Is your work repeatable?
You will need to do this more than once.
Is your process designed so you can run it over and over without error? Can you easily erase test attempts and start over from a clean slate? Do you have the capacity to do all the practice runs you need to complete your project successfully and on schedule?
Because a migration is fundamentally a one-way operation, designed to move data once, it’s tempting to build the whole process as a one-off affair. I’ve seen (even used) migration processes that required hours or days of hand polishing data to get it to load – this is a terribly way to do the job.
A good migration process should be automated. To automate anything you need to test it. If you test something you should expect it to fail many times before it works. And when it fails you need to run it again and again until it works.
By their very nature data migrations create data – in a target system no less – and so you need a way to roll back your changes to migration to a pre-run state for each subsequent test. I like to use a staging database for the main complex parts of my migrations. I created Salesforce2Sql just to make that so easy no one would be tempted to skip that step. When I create processes in an ETL, I like to have jobs start by deleting data from the staging database related to the job, so I can make Idempotent jobs as much as possible. Run, test, adjust, repeat. If you know how many times you ran your migration process, you didn’t run the jobs enough.
Is your work measurable?
To know you moved all the data, you must know how much data is going in and how much should come out.

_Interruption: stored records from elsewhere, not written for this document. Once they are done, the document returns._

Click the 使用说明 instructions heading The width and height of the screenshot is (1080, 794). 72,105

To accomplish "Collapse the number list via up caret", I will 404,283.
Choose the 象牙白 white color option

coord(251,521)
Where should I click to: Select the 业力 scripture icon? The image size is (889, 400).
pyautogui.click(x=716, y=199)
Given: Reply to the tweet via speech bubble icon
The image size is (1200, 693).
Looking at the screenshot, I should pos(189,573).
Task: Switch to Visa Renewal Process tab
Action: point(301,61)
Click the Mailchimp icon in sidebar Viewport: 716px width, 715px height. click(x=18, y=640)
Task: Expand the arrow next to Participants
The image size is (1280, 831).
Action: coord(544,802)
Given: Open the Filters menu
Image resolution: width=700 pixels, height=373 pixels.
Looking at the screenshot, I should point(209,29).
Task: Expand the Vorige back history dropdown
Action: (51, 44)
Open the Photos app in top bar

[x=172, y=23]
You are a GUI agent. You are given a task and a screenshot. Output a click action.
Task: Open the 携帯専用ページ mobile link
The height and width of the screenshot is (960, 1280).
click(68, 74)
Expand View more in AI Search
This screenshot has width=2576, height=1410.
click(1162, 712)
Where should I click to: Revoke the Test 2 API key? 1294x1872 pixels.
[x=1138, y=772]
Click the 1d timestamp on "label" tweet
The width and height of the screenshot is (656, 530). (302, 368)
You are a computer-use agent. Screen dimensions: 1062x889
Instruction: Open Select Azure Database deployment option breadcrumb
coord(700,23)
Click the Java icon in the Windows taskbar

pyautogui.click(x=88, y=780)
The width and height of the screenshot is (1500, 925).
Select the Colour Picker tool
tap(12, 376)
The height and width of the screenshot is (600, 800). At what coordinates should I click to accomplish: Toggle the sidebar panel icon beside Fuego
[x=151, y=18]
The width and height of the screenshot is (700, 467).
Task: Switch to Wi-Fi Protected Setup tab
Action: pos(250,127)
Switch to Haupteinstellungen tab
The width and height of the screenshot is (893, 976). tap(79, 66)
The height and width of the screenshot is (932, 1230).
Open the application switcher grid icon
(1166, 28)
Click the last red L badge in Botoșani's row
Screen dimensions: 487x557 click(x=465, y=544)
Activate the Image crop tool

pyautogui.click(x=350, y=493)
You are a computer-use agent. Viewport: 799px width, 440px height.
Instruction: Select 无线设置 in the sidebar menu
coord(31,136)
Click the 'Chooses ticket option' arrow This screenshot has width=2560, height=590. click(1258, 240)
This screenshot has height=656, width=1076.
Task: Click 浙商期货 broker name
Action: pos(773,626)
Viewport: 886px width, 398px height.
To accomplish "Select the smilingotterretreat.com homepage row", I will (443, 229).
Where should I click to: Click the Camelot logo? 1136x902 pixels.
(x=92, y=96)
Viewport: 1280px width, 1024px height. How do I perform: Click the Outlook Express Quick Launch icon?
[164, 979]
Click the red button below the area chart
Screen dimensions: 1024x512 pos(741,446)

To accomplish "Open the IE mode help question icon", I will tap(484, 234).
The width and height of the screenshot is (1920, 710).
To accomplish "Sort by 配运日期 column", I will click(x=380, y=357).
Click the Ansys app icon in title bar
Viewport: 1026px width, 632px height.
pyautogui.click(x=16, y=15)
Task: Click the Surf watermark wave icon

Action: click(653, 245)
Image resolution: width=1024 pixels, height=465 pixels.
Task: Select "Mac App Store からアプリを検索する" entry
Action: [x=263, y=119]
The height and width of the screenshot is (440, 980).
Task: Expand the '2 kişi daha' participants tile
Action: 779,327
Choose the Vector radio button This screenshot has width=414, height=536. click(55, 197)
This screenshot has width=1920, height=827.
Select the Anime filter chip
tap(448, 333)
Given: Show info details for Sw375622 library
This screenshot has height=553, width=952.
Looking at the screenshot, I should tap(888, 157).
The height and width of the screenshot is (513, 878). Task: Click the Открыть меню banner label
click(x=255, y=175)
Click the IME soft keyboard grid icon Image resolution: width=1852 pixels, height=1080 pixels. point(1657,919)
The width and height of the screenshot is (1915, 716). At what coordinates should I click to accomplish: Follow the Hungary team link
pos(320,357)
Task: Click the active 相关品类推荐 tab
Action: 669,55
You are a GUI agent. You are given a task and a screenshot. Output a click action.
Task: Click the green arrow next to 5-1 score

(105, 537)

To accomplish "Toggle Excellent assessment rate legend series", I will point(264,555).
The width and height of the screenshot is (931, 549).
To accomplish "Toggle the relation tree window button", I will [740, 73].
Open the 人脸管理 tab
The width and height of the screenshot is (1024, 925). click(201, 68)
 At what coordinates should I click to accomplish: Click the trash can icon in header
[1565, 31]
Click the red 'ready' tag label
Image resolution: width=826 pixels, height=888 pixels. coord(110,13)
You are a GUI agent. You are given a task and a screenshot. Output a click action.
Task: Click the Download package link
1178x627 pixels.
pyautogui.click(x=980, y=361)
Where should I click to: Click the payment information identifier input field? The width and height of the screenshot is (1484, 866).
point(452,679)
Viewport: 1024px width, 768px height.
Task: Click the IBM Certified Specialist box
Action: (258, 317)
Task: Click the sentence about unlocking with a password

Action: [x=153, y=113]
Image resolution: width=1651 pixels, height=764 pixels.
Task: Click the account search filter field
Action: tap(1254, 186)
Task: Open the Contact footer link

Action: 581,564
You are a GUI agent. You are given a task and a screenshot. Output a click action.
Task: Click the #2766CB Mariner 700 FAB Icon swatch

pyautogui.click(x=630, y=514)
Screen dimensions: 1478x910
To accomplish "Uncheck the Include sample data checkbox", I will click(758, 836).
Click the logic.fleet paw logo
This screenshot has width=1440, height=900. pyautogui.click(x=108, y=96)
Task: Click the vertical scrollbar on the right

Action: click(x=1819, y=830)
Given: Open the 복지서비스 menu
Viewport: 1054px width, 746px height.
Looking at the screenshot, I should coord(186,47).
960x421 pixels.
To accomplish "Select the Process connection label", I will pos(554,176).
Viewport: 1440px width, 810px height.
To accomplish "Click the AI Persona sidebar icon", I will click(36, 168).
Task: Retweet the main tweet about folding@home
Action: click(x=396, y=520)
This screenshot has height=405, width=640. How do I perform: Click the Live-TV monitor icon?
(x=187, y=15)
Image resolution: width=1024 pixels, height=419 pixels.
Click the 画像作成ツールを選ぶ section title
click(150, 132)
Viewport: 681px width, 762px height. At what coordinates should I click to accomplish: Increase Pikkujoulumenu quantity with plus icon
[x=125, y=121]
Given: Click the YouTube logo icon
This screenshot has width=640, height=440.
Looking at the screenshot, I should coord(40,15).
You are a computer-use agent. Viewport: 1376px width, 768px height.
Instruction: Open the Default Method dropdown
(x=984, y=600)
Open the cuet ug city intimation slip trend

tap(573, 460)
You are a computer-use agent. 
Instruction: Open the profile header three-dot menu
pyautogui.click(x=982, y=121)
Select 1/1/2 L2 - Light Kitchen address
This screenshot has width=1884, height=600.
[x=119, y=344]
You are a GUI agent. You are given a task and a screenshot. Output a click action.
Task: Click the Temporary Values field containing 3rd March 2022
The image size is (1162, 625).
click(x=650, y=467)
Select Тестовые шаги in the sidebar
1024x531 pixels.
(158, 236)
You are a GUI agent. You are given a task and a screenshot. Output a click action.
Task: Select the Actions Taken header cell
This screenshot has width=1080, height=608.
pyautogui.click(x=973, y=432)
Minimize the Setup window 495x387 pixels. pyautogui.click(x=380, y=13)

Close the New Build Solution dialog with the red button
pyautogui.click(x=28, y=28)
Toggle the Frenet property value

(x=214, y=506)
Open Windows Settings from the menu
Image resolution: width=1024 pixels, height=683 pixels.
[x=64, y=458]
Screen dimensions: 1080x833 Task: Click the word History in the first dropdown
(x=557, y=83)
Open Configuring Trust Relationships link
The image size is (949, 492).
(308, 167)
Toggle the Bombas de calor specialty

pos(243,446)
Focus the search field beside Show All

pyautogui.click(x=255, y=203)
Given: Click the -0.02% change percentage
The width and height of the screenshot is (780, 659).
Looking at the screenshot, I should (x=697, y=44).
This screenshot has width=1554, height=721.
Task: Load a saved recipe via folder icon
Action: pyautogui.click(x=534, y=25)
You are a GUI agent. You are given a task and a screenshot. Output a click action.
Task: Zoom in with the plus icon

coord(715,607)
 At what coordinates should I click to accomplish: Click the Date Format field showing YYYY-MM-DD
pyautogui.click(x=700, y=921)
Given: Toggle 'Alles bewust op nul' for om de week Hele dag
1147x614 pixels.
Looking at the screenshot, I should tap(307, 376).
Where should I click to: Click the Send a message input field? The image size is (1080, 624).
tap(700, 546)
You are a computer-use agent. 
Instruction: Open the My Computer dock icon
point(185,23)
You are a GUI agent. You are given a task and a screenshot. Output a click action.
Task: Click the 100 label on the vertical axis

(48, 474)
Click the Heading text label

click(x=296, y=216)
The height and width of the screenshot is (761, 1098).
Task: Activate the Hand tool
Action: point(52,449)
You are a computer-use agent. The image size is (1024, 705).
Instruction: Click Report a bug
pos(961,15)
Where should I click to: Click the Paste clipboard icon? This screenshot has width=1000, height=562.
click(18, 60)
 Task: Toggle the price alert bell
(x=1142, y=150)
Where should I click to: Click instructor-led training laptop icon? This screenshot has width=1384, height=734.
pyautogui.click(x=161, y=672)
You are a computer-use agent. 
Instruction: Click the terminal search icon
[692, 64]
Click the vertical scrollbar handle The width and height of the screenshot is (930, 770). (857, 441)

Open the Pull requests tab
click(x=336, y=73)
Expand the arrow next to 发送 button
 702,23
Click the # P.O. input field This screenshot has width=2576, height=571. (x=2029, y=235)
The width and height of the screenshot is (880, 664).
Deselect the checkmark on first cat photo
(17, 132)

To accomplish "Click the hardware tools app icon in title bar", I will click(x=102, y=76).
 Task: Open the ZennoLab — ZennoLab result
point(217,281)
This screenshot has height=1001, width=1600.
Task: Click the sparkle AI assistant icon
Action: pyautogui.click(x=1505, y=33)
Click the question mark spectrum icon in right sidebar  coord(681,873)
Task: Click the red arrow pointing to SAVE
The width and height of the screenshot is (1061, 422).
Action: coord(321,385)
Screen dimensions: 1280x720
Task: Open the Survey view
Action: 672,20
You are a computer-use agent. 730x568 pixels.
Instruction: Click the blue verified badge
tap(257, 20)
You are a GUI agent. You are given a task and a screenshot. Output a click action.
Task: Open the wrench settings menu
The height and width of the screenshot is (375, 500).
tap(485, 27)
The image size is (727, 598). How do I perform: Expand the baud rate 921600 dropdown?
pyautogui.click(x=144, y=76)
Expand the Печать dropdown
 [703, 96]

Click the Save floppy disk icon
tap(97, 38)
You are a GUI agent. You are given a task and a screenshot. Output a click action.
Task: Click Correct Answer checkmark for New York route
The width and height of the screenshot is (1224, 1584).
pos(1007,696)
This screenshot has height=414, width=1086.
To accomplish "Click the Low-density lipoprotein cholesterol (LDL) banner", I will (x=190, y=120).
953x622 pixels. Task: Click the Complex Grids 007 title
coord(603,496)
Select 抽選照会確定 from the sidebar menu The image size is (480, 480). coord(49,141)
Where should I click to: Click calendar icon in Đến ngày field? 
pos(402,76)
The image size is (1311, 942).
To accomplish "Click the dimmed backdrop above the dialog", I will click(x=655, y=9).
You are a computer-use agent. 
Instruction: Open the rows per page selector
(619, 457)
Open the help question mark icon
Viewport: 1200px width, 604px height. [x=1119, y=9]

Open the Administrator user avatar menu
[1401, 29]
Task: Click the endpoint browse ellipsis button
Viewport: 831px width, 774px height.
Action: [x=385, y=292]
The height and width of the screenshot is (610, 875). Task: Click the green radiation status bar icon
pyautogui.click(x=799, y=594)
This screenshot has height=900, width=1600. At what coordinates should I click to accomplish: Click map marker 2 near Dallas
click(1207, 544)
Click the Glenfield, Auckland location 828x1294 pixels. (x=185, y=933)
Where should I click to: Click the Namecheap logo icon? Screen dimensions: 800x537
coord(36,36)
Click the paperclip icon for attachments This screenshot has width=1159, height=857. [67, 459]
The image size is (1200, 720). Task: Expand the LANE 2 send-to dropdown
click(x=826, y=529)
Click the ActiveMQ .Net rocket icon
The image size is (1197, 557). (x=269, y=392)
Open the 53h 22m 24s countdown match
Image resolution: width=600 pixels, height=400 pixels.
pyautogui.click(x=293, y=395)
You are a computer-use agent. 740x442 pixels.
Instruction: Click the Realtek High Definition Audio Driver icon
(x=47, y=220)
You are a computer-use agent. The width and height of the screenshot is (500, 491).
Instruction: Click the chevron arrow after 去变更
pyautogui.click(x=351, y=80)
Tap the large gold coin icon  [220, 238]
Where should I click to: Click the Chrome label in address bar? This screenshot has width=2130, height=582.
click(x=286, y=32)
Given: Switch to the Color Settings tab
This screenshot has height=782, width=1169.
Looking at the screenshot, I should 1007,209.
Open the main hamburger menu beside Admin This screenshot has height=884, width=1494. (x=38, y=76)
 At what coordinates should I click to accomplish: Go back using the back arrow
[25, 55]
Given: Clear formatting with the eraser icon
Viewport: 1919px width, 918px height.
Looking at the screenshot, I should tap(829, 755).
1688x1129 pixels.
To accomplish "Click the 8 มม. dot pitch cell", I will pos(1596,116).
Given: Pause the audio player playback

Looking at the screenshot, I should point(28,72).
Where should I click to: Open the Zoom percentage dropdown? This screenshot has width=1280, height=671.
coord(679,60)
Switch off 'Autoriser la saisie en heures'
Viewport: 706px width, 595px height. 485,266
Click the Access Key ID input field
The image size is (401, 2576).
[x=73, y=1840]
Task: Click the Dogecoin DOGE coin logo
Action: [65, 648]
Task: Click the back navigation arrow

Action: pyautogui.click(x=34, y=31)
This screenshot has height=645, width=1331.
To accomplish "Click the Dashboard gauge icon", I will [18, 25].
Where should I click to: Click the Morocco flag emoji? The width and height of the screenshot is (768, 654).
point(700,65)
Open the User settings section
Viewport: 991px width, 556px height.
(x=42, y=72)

Can you accurately predict your output data volume based on the input size? Do you have valid estimates of the running time required for each stage based on the data volumes? Are the estimates of expected data set size from a reliable source?
It seems like knowing how to measure your work should be obvious, but in truth most interesting migrations are not a simple record-in, record-out – they involve splitting records, combining tables, filtering data, converting tables to fields, fields to tables, and other similar adjustments. But the only way to know if you got it all to work out right is to work out the math wherever you can.
It’s also important to know how long a process will take. Sometimes a few thousand records here or there doesn’t matter much, but sometimes that is a matter of hours. Particularly when running samples it’s important to know the average running time. I’m working on a project right now where we know that the first 3 million records will load in about 6 hours, the last 45,000 records will take 12 hours.
In that project we’ve worked out those running times, and we have a good understanding of total records counts. In other projects we thought we knew, only to discover the person giving us the source record counts was talking about the per-year instead of total expected migration size. But with per-record estimates we can adjust expectations quickly when information changes.
Do you scope your data migrations carefully?
Limiting bad data in your system allows for better decisions in the future.
Do you only load data into the new system that you truly need? Can you easily spot the difference between new and old records? Are there data points getting loaded that have no use case or maintenance plan in the target system?
Everyone wants to keep all their data. My entire career I have understood that storage is cheap, and big data is king. AI driven data analytics have been around for a few years, and now we have all the attention on generative AIs, both benefit from large data sets.
These all tools are great, but they aren’t magic.
Big data processing, whether it be AI driven or not, is all about correlations. If you give a correlation engine bad data, it will give you bad results. Garbage in is still garbage out.
You only want to migrate data that’s good.
You only want to migrate data that’s useful.
You only want to migrate data that you will maintain.
So before you start a migration make sure you know your data will fall into those categories. Organizations can always archive data they don’t migrate.
There are other reasons more data isn’t always better.
If your system, or data archive, is ever breached that presents a risk to an organization. Privacy laws are steadily tightening, increasing the chances you will have to admit to your audience you were the cause of their information falling into the hands of bad actors.
Also, old data is often bad data. Colleges often have the email address used by their applicants squirreled away in their alumni systems. How useful do you think the AOL address I used in 1997 is to Hamilton College today? If they use it, they will fail to reach me. It provides them no value, but does provide them the chance to make mistakes. Same is true of old phone numbers, addresses, and more.
Keep the good stuff, let go of the stuff you don’t need.